Fast Word Error Rate Estimation Using Self-Supervised Representations for Speech and Text
Chanho Park, Chengsong Lu, Mingjie Chen, Thomas Hain
TL;DR
Fe-WER addresses the need for fast WER estimation without ground-truth transcripts by a two-tower architecture that encodes speech and text with self-supervised representations, applies average pooling, and predicts $\widehat{\text{WER}}$ via an MLP. The model optimizes $\text{MSE} = \frac{1}{N} \sum_i (\text{WER}_i - \widehat{\text{WER}}_i)^2$ and supports a duration-weighted variant for unlabeled data. It substantially outperforms a BiLSTM baseline (14.10% RMSE reduction and 1.22% PCC gain on TL3) while delivering a 3.4x faster inference speed, with HuBERT and XLM-R identified as the strongest SSLR pairing. The approach enables scalable WER assessment for large-scale ASR systems, informing data curation and self-training pipelines without ground-truth labels.
Abstract
Word error rate (WER) estimation aims to evaluate the quality of an automatic speech recognition (ASR) system's output without requiring ground-truth labels.

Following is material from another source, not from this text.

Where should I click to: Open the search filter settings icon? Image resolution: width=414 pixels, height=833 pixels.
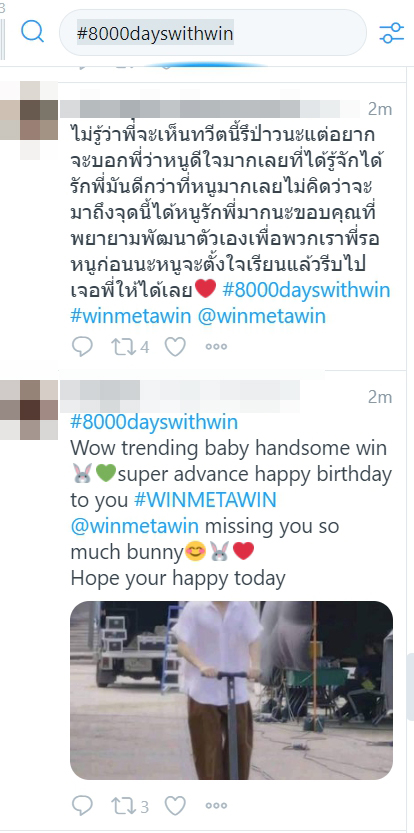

This task has gained increasing attention as advanced ASR systems are trained on large amounts of data. In this context, the computational efficiency of a WER estimator becomes essential in practice. However, previous works have not prioritised this aspect. In this paper, a Fast estimator for WER (Fe-WER) is introduced, utilizing average pooling over self-supervised learning representations for speech and text. Our results demonstrate that Fe-WER outperformed a baseline relatively by 14.10% in root mean square error and 1.22% in Pearson correlation coefficient on Ted-Lium3. Moreover, a comparative analysis of the distributions of target WER and WER estimates was conducted, including an examination of the average values per speaker. Lastly, the inference speed was approximately 3.4 times faster in the real-time factor.